**Requirement:**
Each entry that follows needs to be written out exactly, with nothing left out.

Records provided START

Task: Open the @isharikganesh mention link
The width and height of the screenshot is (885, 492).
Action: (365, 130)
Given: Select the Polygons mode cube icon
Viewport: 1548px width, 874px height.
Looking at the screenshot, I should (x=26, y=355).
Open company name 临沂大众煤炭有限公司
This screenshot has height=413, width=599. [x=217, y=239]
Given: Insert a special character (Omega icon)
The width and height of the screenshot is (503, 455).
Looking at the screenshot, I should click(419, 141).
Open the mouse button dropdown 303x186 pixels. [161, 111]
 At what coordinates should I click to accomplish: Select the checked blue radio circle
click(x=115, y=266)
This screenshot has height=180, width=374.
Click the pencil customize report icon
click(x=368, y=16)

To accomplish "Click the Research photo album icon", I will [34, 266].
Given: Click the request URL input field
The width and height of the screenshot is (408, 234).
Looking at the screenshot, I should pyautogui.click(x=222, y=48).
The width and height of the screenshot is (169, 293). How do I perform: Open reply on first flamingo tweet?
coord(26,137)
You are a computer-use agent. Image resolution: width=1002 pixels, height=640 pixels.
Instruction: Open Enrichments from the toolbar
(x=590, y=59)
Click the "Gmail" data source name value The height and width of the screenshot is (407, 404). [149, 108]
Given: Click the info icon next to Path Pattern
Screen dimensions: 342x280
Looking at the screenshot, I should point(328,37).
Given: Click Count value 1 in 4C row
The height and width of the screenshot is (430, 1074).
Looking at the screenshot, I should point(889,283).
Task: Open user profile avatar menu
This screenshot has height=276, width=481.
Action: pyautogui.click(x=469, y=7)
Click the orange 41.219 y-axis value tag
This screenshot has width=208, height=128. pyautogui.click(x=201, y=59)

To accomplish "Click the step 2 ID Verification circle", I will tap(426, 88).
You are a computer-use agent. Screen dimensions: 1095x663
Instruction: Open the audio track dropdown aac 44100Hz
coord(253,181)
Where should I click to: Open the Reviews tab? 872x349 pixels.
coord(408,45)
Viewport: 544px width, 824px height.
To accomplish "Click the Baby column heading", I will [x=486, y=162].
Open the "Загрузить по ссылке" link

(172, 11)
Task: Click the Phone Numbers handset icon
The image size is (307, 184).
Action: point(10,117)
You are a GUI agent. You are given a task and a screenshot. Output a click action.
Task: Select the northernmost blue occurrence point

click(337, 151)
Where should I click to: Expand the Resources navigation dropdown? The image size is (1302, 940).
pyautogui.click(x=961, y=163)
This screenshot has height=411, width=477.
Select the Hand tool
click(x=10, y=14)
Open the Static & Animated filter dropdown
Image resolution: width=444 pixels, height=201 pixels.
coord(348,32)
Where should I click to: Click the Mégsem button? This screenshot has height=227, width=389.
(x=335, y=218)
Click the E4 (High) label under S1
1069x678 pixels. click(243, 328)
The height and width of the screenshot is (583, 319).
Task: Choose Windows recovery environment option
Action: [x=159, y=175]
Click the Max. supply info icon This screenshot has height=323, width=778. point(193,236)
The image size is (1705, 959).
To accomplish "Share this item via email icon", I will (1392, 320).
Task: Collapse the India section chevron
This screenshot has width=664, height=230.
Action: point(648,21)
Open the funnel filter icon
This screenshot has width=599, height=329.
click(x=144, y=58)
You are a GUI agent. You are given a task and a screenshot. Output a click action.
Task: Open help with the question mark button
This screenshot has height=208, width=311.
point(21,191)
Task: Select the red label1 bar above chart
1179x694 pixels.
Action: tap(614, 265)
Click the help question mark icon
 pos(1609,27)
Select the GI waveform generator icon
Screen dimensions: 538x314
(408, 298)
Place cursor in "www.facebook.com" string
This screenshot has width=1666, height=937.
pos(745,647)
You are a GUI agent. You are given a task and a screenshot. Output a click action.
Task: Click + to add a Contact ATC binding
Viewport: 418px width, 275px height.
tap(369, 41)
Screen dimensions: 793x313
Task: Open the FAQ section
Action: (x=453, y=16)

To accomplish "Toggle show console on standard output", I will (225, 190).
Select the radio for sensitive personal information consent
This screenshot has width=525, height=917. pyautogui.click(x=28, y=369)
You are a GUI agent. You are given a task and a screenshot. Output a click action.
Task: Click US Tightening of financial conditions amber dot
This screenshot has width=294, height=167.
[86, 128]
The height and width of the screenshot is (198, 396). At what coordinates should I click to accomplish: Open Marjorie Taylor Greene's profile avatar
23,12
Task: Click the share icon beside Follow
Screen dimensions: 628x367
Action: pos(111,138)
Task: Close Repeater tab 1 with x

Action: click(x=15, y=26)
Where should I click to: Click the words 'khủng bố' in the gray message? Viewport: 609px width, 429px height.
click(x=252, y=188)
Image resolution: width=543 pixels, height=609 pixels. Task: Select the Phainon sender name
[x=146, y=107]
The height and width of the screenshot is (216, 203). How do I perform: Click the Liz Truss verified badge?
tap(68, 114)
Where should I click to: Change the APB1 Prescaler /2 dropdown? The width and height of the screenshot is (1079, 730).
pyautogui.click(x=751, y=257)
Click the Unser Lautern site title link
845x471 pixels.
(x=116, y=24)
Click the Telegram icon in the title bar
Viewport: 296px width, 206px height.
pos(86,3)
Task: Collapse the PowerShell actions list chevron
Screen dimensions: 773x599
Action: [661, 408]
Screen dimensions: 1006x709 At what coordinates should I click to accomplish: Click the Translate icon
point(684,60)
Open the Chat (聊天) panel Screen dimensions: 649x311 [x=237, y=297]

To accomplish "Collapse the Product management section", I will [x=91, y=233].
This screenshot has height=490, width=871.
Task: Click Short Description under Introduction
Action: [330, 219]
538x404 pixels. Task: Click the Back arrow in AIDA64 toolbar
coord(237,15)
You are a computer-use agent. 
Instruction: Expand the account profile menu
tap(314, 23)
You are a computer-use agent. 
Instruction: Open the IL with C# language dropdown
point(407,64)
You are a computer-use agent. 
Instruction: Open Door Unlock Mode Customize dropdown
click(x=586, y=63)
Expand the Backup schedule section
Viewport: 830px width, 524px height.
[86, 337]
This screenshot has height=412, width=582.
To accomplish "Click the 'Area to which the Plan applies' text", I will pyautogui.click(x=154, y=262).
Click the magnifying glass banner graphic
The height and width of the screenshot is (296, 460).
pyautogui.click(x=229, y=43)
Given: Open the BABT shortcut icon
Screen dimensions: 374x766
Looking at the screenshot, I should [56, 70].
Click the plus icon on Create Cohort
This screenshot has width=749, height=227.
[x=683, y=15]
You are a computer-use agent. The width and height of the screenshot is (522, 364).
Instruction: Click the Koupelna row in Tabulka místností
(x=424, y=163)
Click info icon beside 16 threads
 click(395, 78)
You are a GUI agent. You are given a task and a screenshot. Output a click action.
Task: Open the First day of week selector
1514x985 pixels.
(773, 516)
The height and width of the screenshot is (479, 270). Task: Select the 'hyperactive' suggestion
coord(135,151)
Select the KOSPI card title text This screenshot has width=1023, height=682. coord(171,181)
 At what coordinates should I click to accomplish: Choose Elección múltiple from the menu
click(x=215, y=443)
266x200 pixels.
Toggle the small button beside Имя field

Records provided END

**The answer:**
Task: Open the @isharikganesh mention link
The width and height of the screenshot is (885, 492).
Action: (365, 130)
Given: Select the Polygons mode cube icon
Viewport: 1548px width, 874px height.
Looking at the screenshot, I should (x=26, y=355).
Open company name 临沂大众煤炭有限公司
This screenshot has height=413, width=599. [x=217, y=239]
Given: Insert a special character (Omega icon)
The width and height of the screenshot is (503, 455).
Looking at the screenshot, I should click(419, 141).
Open the mouse button dropdown 303x186 pixels. [161, 111]
 At what coordinates should I click to accomplish: Select the checked blue radio circle
click(x=115, y=266)
This screenshot has height=180, width=374.
Click the pencil customize report icon
click(x=368, y=16)

To accomplish "Click the Research photo album icon", I will [34, 266].
Given: Click the request URL input field
The width and height of the screenshot is (408, 234).
Looking at the screenshot, I should pyautogui.click(x=222, y=48).
The width and height of the screenshot is (169, 293). How do I perform: Open reply on first flamingo tweet?
coord(26,137)
You are a computer-use agent. Image resolution: width=1002 pixels, height=640 pixels.
Instruction: Open Enrichments from the toolbar
(x=590, y=59)
Click the "Gmail" data source name value The height and width of the screenshot is (407, 404). [149, 108]
Given: Click the info icon next to Path Pattern
Screen dimensions: 342x280
Looking at the screenshot, I should point(328,37).
Given: Click Count value 1 in 4C row
The height and width of the screenshot is (430, 1074).
Looking at the screenshot, I should point(889,283).
Task: Open user profile avatar menu
This screenshot has height=276, width=481.
Action: pyautogui.click(x=469, y=7)
Click the orange 41.219 y-axis value tag
This screenshot has width=208, height=128. pyautogui.click(x=201, y=59)

To accomplish "Click the step 2 ID Verification circle", I will tap(426, 88).
You are a computer-use agent. Screen dimensions: 1095x663
Instruction: Open the audio track dropdown aac 44100Hz
coord(253,181)
Where should I click to: Open the Reviews tab? 872x349 pixels.
coord(408,45)
Viewport: 544px width, 824px height.
To accomplish "Click the Baby column heading", I will [x=486, y=162].
Open the "Загрузить по ссылке" link

(172, 11)
Task: Click the Phone Numbers handset icon
The image size is (307, 184).
Action: point(10,117)
You are a GUI agent. You are given a task and a screenshot. Output a click action.
Task: Select the northernmost blue occurrence point

click(337, 151)
Where should I click to: Expand the Resources navigation dropdown? The image size is (1302, 940).
pyautogui.click(x=961, y=163)
This screenshot has height=411, width=477.
Select the Hand tool
click(x=10, y=14)
Open the Static & Animated filter dropdown
Image resolution: width=444 pixels, height=201 pixels.
coord(348,32)
Where should I click to: Click the Mégsem button? This screenshot has height=227, width=389.
(x=335, y=218)
Click the E4 (High) label under S1
1069x678 pixels. click(243, 328)
The height and width of the screenshot is (583, 319).
Task: Choose Windows recovery environment option
Action: [x=159, y=175]
Click the Max. supply info icon This screenshot has height=323, width=778. point(193,236)
The image size is (1705, 959).
To accomplish "Share this item via email icon", I will (1392, 320).
Task: Collapse the India section chevron
This screenshot has width=664, height=230.
Action: point(648,21)
Open the funnel filter icon
This screenshot has width=599, height=329.
click(x=144, y=58)
You are a GUI agent. You are given a task and a screenshot. Output a click action.
Task: Open help with the question mark button
This screenshot has height=208, width=311.
point(21,191)
Task: Select the red label1 bar above chart
1179x694 pixels.
Action: tap(614, 265)
Click the help question mark icon
 pos(1609,27)
Select the GI waveform generator icon
Screen dimensions: 538x314
(408, 298)
Place cursor in "www.facebook.com" string
This screenshot has width=1666, height=937.
pos(745,647)
You are a GUI agent. You are given a task and a screenshot. Output a click action.
Task: Click + to add a Contact ATC binding
Viewport: 418px width, 275px height.
tap(369, 41)
Screen dimensions: 793x313
Task: Open the FAQ section
Action: (x=453, y=16)

To accomplish "Toggle show console on standard output", I will (225, 190).
Select the radio for sensitive personal information consent
This screenshot has width=525, height=917. pyautogui.click(x=28, y=369)
You are a GUI agent. You are given a task and a screenshot. Output a click action.
Task: Click US Tightening of financial conditions amber dot
This screenshot has width=294, height=167.
[86, 128]
The height and width of the screenshot is (198, 396). At what coordinates should I click to accomplish: Open Marjorie Taylor Greene's profile avatar
23,12
Task: Click the share icon beside Follow
Screen dimensions: 628x367
Action: pos(111,138)
Task: Close Repeater tab 1 with x

Action: click(x=15, y=26)
Where should I click to: Click the words 'khủng bố' in the gray message? Viewport: 609px width, 429px height.
click(x=252, y=188)
Image resolution: width=543 pixels, height=609 pixels. Task: Select the Phainon sender name
[x=146, y=107]
The height and width of the screenshot is (216, 203). How do I perform: Click the Liz Truss verified badge?
tap(68, 114)
Where should I click to: Change the APB1 Prescaler /2 dropdown? The width and height of the screenshot is (1079, 730).
pyautogui.click(x=751, y=257)
Click the Unser Lautern site title link
845x471 pixels.
(x=116, y=24)
Click the Telegram icon in the title bar
Viewport: 296px width, 206px height.
pos(86,3)
Task: Collapse the PowerShell actions list chevron
Screen dimensions: 773x599
Action: [661, 408]
Screen dimensions: 1006x709 At what coordinates should I click to accomplish: Click the Translate icon
point(684,60)
Open the Chat (聊天) panel Screen dimensions: 649x311 [x=237, y=297]

To accomplish "Collapse the Product management section", I will [x=91, y=233].
This screenshot has height=490, width=871.
Task: Click Short Description under Introduction
Action: [330, 219]
538x404 pixels. Task: Click the Back arrow in AIDA64 toolbar
coord(237,15)
You are a computer-use agent. 
Instruction: Expand the account profile menu
tap(314, 23)
You are a computer-use agent. 
Instruction: Open the IL with C# language dropdown
point(407,64)
You are a computer-use agent. 
Instruction: Open Door Unlock Mode Customize dropdown
click(x=586, y=63)
Expand the Backup schedule section
Viewport: 830px width, 524px height.
[86, 337]
This screenshot has height=412, width=582.
To accomplish "Click the 'Area to which the Plan applies' text", I will pyautogui.click(x=154, y=262).
Click the magnifying glass banner graphic
The height and width of the screenshot is (296, 460).
pyautogui.click(x=229, y=43)
Given: Open the BABT shortcut icon
Screen dimensions: 374x766
Looking at the screenshot, I should [56, 70].
Click the plus icon on Create Cohort
This screenshot has width=749, height=227.
[x=683, y=15]
You are a computer-use agent. The width and height of the screenshot is (522, 364).
Instruction: Click the Koupelna row in Tabulka místností
(x=424, y=163)
Click info icon beside 16 threads
 click(395, 78)
You are a GUI agent. You are given a task and a screenshot. Output a click action.
Task: Open the First day of week selector
1514x985 pixels.
(773, 516)
The height and width of the screenshot is (479, 270). Task: Select the 'hyperactive' suggestion
coord(135,151)
Select the KOSPI card title text This screenshot has width=1023, height=682. coord(171,181)
 At what coordinates should I click to accomplish: Choose Elección múltiple from the menu
click(x=215, y=443)
266x200 pixels.
Toggle the small button beside Имя field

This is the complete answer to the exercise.